I passaggi sono questi e devono essere compiuti in quest'ordine: terapia intensiva, sub-intensiva, riabilitazione, lungodegenza ed eventualmente rientro a domicilio. Il venir meno di uno di questi passaggi è illegale e deve essere denunciato, anche tramite le associazioni dei familiari. Purtroppo, con la pandemia, è accaduto spesso che i passaggi siano saltati. Di fatto, in molte regioni, questo percorso non è affatto lineare e garantito.
Servono nuove leggi?
Iniziamo a utilizzare quelle già esistenti: pensiamo soprattutto alla legge sul caregiver e al relativo fondo. E' chiaro che questi strumenti vanno utilizzati a favore delle famiglie di questi pazienti, soprattutto quando questi tornino a domicilio. Di fatto, se queste persone si risvegliano e rientrano a casa dalle strutture, sono in carico al comune di residenza e questo crea una grave disparità: siamo spesso in presenza di gravissime disabilità, spesso con problemi cognitivi e comportamentali. Non possono essere lasciati sulle spalle delle famiglie, come attualmente, di fatto, accade. E' lo stesso problema che si presenta in altri ambiti, come per esempio la salute mentale grave: c'è carenza di pensiero e di strutture. Una carenza che il covid ha evidenziato e drammatizzato: non c'è stato alcun fruttuoso ripensamento del percorso di presa in carico, nessuna riorganizzazione. I percorsi sono oggi poco chiari, complicati, differenti da territorio a territorio. Abbiamo detto e scritto tanto: è ora di metterlo in pratica.
C'è chi si domanda se vite come quelle di Eluana possano considerarsi vite: se sia giusto ostinarsi a dare giorni alla vita, piuttosto che dare vita ai giorni..

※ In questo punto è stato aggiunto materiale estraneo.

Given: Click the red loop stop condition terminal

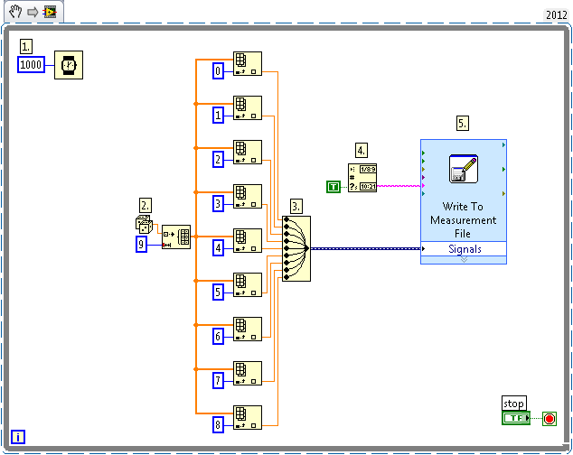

E' una domanda sbagliata: ci sono tante persone sanissime che hanno una vita piena di sofferenza, ma per loro non ci poniamo lo stesso quesito. Dobbiamo dare vita ai giorni e anche giorni alla vita. Dal 2010 a oggi, abbiamo fatto passi da giganti rispetto allo studio della coscienza, le nuove terapie, ecc. Non dico che il cervello possa tornare come prima, resterà come una cicatrice, ma questo non impedisce di vivere una vita dignitosa e di qualità, se ci sono percorsi assistenziali e riabilitativi adeguati. La domanda che dobbiamo farci, allora, non è se dare giorni alla vita, ma come comportarci con i fragili nel nostro Paese. Dopo la pandemia, rispetto a questo interrogativo, si è verificato un lassismo etico mondiale che ha fatto sì che, solo nelle prime tre settimane di covid, abbiamo buttato via 20 anni, forse 30, di ragionamenti su come debba una paese civile comportarsi nei confronti dei suoi cittadini fragili: abbiamo risposto che i vecchi dovevano morire, che i disabili non dovevano avere accesso alle cure. Un piccolo virus ha spazzato via in pochi giorni decenni di lavoro, oltre che Convenzioni Onu e leggi nazionali. Ora stiamo recuperando le macerie e dobbiamo accelerare il passo, con una progettazione sanitaria e sociale che non sia cucita intorno al maschio quarantenne sano, ma che riparta proprio dalle fragilità e da questi pazienti. La nostra mozione deve essere inclusa nelle legge 227/2021 sulla disabilità, che deve essere attuata entro agosto 2023: allora, in assenza di decreti, perderemo i soldi destinati a questa norma. La ministra Locatelli ha 8 mesi di tempo, sono pochi: noi siamo pronti fin da subito per un confronto, che oggi sollecitiamo. Anzi, voglio fare di più, voglio ipotizzare già una road map per la realizzazione degli impegni presi, in tempi brevi ma possibili: entro una settimana, riuniamo il tavolo, entro due settimane si convoca la Conferenza Stato Regioni per riorganizzare i percorsi, poi entro tre settimane di inseriscono questi percorsi nella legge per il caregiver. Questo ci permetterebbe di raggiungere importanti obiettivi già entro Natale, per il miglioramento della qualità della vita di questi pazienti. Noi siamo pronti a collaborare, a completa disposizione del ministero della Salute: dateci un segno!”.